The new results, along with a growing body of research, suggest that astrocytes sense key chemical messages that were commonly thought to be intended for neurons and, in response, change the activity of neurons around them. Astrocytes seem to act as necessary intermediaries that sense key messages and relay them to nerve cells as needed.

In the spinal cord equivalent of a fruit fly, for instance, a chemical signal called tyramine dramatically changes astrocytes. Tyramine is a “pay attention” signal, enabling astrocytes to respond to other chemical messages, including dopamine, the researchers found. Without the tyramine signal, astrocytes don’t respond to dopamine and other messages.
The existence of this switch was “stunning,” says study coauthor Marc Freeman, also of Oregon Health and Science University. “The fact that an arousal cue could take an astrocyte from ignoring all of those major neurotransmitters to suddenly listening to everything … it boggles the mind when you think about the implications.”
Astrocyte signaling, other experiments revealed, is deeply involved in what Guttenplan calls a “goofy” behavior — flipping larval fruit flies onto their backs and seeing how long it takes them to flip back over. He compares the maneuver to a person trying to roll over while zipped tight in a sleeping bag. It sounds trivial, but “for larvae, it’s a life-or-death behavior.”
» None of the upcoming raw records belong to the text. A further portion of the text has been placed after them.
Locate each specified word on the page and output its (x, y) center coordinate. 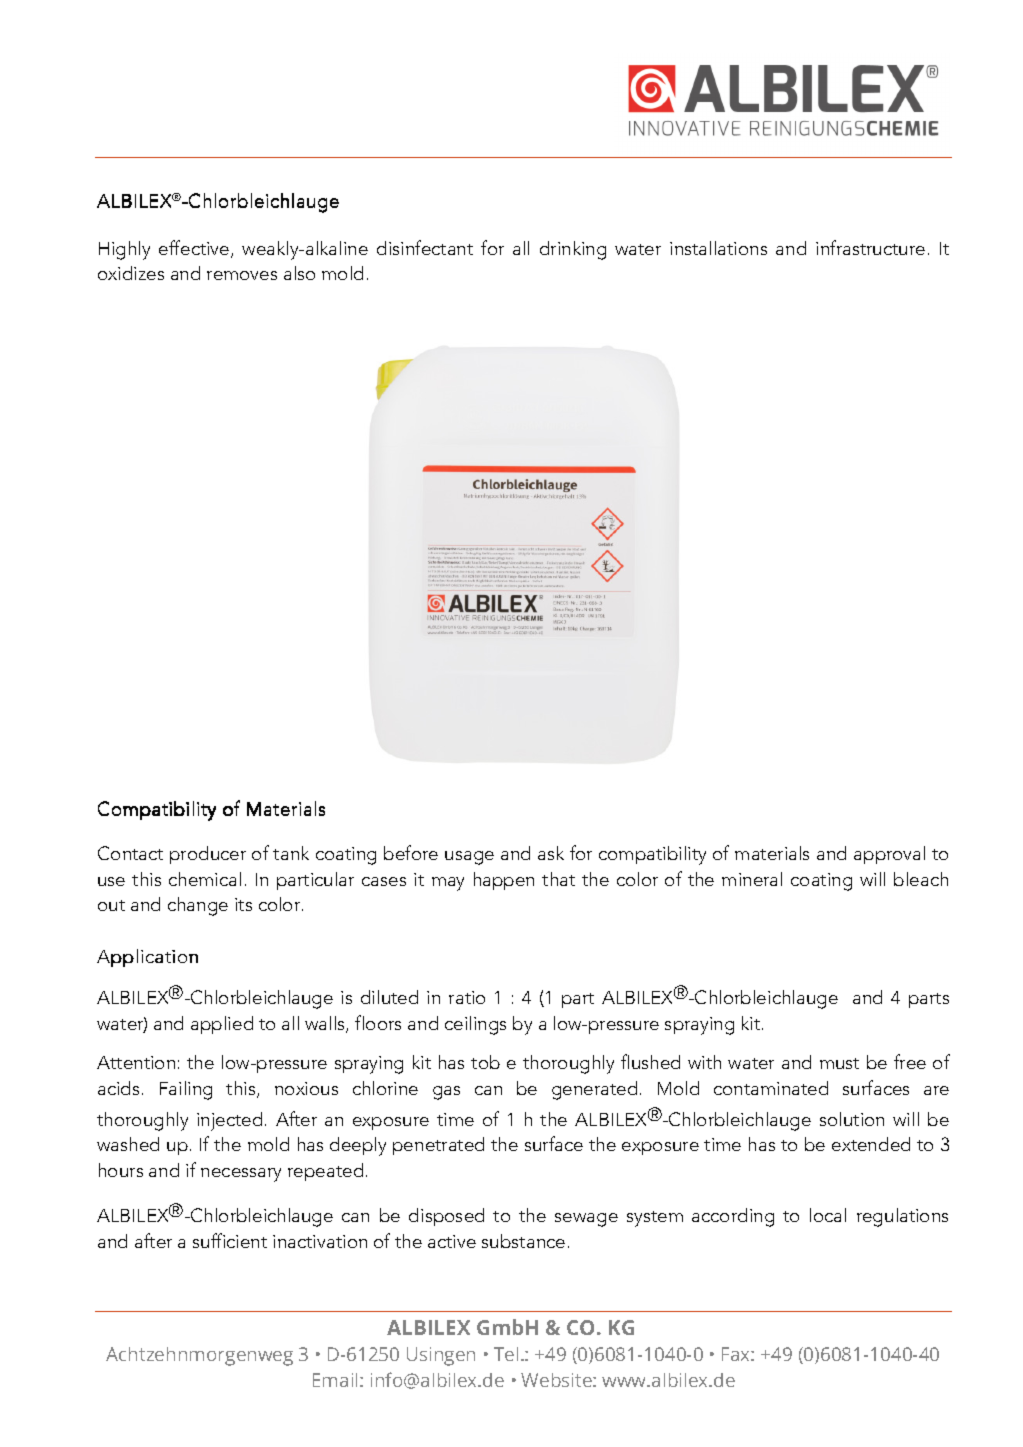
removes (242, 275)
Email (335, 1380)
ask (551, 853)
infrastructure (870, 247)
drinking (573, 250)
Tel (506, 1354)
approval (889, 855)
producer (208, 855)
When scientists artificially primed astrocytes to be sensitive to dopamine, larvae were faster at righting themselves. And when astrocytes weren’t able to sense dopamine, larvae were slower to flip over. “There’s specificity to [astrocytes] being able to turn on and off the different knobs,” Guttenplan says. “It has effects on [neural] circuits as well as on whole animal behavior.”
Similar findings came from a study on larval zebrafish, which found that astrocytes could change brain cell activity and control the animals’ behavior. And even more evidence comes from mouse brain cells, where astrocytes sensed norepinephrine, the mammalian counterpart of tyramine, and then altered nerve cell behavior.
Together, these studies offer a more holistic view of how information can move through brains, Eroglu says. “You need the astrocyte intermediary. It is not that the neurons do not sense [the chemical signals]. They do. But the brain is not wired that way. It’s wired in a way that there is an astrocyte intermediate.”
This intermediate step raises all sorts of questions about drugs commonly thought to target neuron behavior, such as selective serotonin reuptake inhibitors, or SSRIs. These medications might be working on astrocytes as well. And given astrocytes’ far reach, that’s an intriguing possibility, Guttenplan says.
Understanding why brains evolved to include this layer of astrocyte oversight is a big question, Eroglu says. “There is something really beautiful here that remains to be understood.” She points to a warning issued from her former advisor, the late Ben Barres, a glial cell pioneer at Stanford University: Ignoring the astrocyte is always a mistake.